▶ _To do_
Which lines run from the line with "Task: Click file" through the line with "This screenshot has height=445, width=1056." in the entries below? Print them exactly, both ends included, and nothing more.

----- Supplied data -----

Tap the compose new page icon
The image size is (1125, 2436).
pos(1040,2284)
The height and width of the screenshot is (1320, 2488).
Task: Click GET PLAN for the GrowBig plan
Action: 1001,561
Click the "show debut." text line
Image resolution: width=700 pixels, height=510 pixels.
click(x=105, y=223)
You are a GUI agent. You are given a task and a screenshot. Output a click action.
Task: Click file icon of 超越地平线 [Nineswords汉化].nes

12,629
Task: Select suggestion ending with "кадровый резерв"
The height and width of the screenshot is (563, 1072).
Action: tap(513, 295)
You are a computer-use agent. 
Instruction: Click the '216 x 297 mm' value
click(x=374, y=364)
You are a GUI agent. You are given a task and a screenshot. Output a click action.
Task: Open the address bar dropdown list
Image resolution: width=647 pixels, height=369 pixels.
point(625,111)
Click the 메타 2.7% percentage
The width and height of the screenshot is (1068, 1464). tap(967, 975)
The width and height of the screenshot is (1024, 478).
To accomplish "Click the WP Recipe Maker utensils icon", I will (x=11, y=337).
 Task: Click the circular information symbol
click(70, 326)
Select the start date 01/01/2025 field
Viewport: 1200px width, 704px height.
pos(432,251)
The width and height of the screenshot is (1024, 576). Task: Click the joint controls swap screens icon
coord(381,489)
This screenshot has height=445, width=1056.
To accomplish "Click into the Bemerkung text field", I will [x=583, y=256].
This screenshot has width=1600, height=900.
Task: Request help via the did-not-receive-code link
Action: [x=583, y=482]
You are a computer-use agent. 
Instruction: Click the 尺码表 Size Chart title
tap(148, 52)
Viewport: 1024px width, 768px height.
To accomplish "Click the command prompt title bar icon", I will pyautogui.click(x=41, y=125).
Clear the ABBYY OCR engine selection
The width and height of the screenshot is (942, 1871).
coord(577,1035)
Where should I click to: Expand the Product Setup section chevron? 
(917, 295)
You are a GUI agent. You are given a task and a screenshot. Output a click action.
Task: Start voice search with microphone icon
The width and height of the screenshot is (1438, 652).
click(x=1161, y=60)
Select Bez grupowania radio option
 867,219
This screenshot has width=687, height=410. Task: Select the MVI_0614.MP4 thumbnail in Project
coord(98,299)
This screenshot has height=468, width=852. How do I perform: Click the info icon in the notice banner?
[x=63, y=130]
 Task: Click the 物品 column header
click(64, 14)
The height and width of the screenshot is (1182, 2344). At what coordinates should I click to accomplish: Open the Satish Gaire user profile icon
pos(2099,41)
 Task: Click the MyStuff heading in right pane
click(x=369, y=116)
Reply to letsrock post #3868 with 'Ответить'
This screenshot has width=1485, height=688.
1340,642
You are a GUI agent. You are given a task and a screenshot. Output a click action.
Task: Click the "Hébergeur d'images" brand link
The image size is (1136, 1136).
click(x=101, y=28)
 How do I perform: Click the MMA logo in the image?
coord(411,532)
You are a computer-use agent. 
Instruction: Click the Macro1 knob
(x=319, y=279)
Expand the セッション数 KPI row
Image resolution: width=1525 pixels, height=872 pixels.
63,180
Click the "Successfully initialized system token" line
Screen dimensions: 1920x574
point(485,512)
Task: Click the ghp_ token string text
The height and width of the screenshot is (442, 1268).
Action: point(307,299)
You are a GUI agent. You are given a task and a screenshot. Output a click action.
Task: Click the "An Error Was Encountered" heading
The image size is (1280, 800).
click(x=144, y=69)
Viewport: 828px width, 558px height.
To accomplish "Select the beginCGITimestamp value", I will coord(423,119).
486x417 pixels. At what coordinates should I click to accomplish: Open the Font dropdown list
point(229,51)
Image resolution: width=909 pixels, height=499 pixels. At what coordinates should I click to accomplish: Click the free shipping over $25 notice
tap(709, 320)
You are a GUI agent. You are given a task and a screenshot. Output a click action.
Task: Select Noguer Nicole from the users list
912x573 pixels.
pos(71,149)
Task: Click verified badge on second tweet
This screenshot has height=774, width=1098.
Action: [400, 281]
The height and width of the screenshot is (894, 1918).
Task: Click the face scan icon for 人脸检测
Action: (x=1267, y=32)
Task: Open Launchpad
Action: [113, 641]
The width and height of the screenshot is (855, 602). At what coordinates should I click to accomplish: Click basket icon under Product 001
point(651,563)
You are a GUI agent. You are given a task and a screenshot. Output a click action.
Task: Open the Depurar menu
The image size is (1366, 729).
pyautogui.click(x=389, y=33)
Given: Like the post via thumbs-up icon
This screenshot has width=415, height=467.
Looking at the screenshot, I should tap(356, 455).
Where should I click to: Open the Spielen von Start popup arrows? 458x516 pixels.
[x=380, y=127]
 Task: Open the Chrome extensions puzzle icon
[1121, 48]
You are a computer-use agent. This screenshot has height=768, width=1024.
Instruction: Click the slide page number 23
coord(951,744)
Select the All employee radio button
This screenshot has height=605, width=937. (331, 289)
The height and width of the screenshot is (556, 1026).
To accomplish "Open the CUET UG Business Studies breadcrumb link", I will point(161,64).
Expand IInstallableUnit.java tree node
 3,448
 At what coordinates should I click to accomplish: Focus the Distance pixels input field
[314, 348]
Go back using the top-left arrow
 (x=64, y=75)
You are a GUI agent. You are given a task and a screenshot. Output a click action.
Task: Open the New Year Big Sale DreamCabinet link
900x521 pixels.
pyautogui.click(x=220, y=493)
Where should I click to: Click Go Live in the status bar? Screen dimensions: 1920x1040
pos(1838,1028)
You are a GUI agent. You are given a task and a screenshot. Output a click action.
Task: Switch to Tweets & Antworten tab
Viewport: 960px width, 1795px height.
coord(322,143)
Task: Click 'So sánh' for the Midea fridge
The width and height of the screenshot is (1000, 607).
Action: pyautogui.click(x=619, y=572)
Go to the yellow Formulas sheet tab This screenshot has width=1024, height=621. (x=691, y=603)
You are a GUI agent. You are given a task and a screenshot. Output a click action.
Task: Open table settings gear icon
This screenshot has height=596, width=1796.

-----

▶ _Output of the task_
Task: Click file icon of 超越地平线 [Nineswords汉化].nes

12,629
Task: Select suggestion ending with "кадровый резерв"
The height and width of the screenshot is (563, 1072).
Action: tap(513, 295)
You are a computer-use agent. 
Instruction: Click the '216 x 297 mm' value
click(x=374, y=364)
You are a GUI agent. You are given a task and a screenshot. Output a click action.
Task: Open the address bar dropdown list
Image resolution: width=647 pixels, height=369 pixels.
point(625,111)
Click the 메타 2.7% percentage
The width and height of the screenshot is (1068, 1464). tap(967, 975)
The width and height of the screenshot is (1024, 478).
To accomplish "Click the WP Recipe Maker utensils icon", I will (x=11, y=337).
 Task: Click the circular information symbol
click(70, 326)
Select the start date 01/01/2025 field
Viewport: 1200px width, 704px height.
pos(432,251)
The width and height of the screenshot is (1024, 576). Task: Click the joint controls swap screens icon
coord(381,489)
This screenshot has height=445, width=1056.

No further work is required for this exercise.